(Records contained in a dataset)
*** Begin section ***
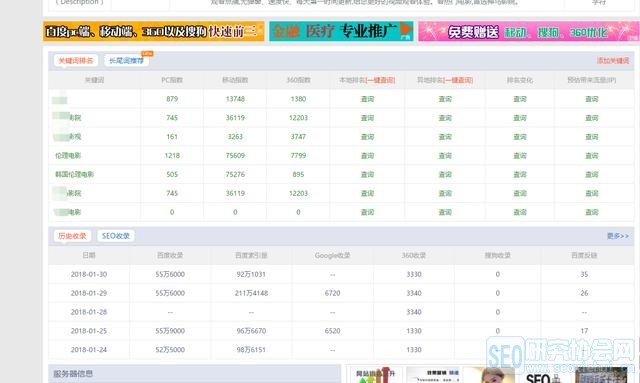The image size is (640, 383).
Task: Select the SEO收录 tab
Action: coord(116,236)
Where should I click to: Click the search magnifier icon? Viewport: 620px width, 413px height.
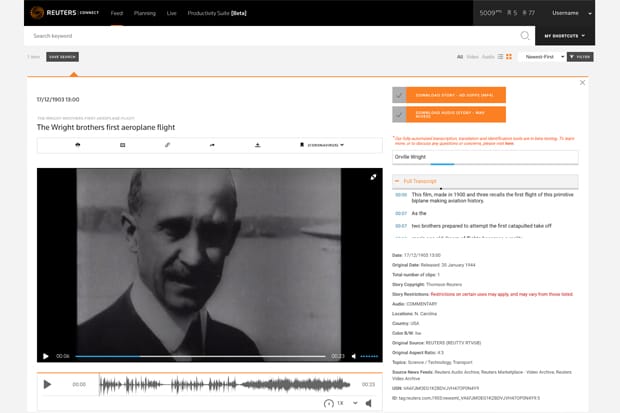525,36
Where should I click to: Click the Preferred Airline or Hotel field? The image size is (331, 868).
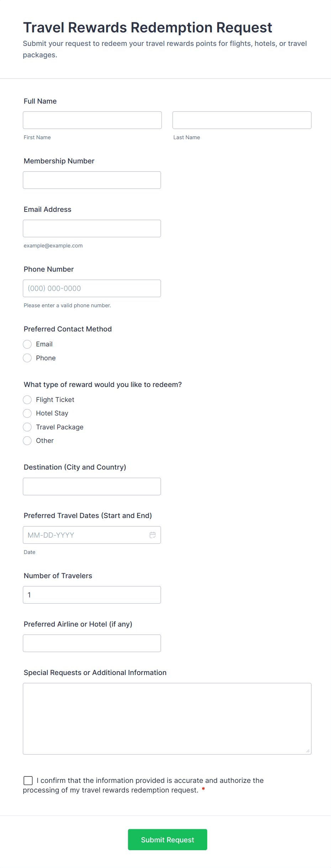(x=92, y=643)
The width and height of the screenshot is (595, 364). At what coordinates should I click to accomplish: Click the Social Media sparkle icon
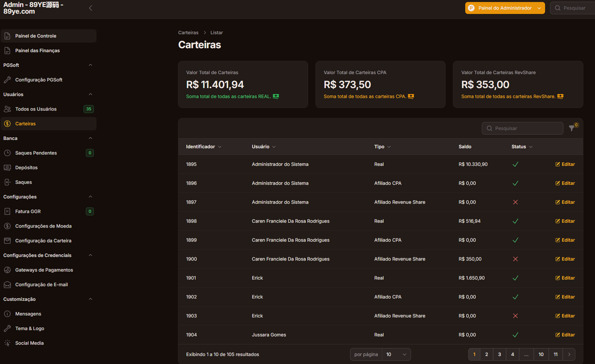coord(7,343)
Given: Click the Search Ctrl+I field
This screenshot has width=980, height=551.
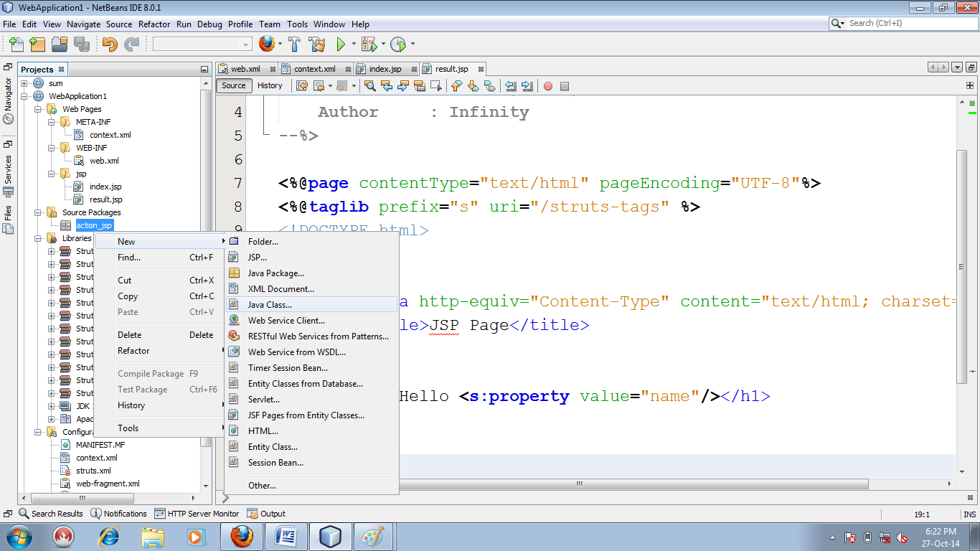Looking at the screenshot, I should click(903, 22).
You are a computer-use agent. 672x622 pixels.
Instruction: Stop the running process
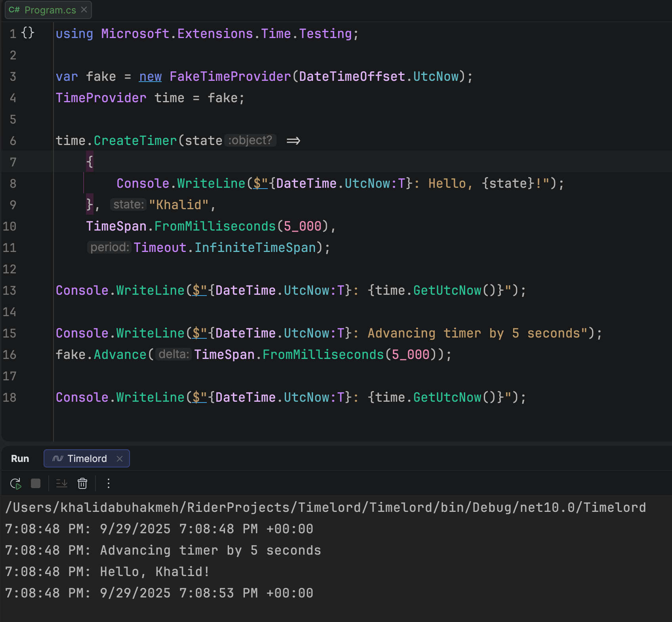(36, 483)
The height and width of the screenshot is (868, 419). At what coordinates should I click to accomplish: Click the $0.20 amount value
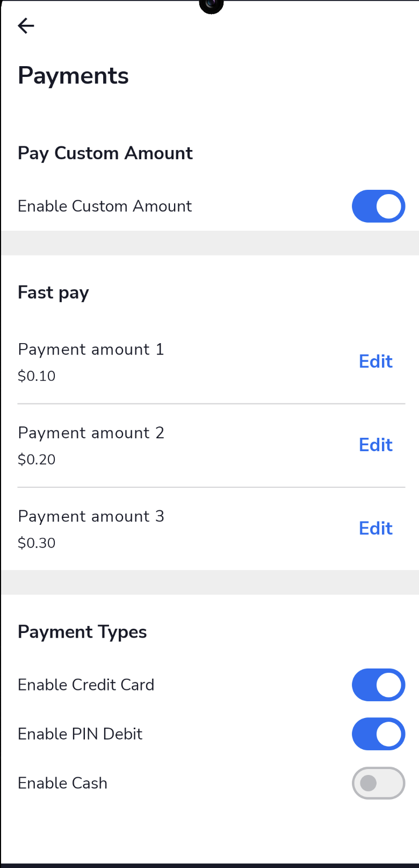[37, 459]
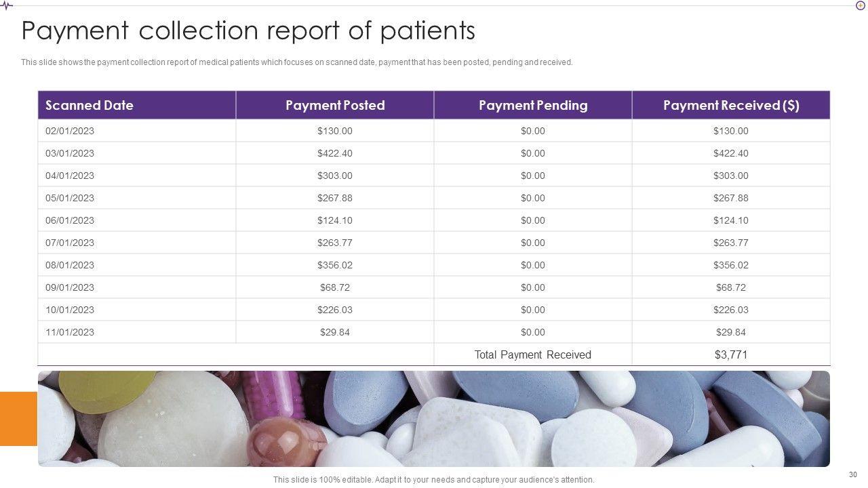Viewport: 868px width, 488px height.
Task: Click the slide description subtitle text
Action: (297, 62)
*** End section ***
Work to be completed
Beginning with the line that contains "Where should I click to: Click the Preferred" in the data above, please copy each line exactly until the last line, both ends included, skipping any pictures.

Answer box
Where should I click to: Click the Preferred Airline or Hotel field? The image size is (331, 868).
(x=92, y=643)
The width and height of the screenshot is (595, 364). At what coordinates should I click to accomplish: Click the Social Media sparkle icon
coord(7,343)
Given: Click the Search Ctrl+I field
This screenshot has width=980, height=551.
Looking at the screenshot, I should click(903, 22).
You are a computer-use agent. 672x622 pixels.
Instruction: Stop the running process
(36, 483)
The height and width of the screenshot is (868, 419). At what coordinates should I click to accomplish: Click the $0.20 amount value
[37, 459]
Viewport: 868px width, 488px height.
Task: Click the slide description subtitle text
Action: (297, 62)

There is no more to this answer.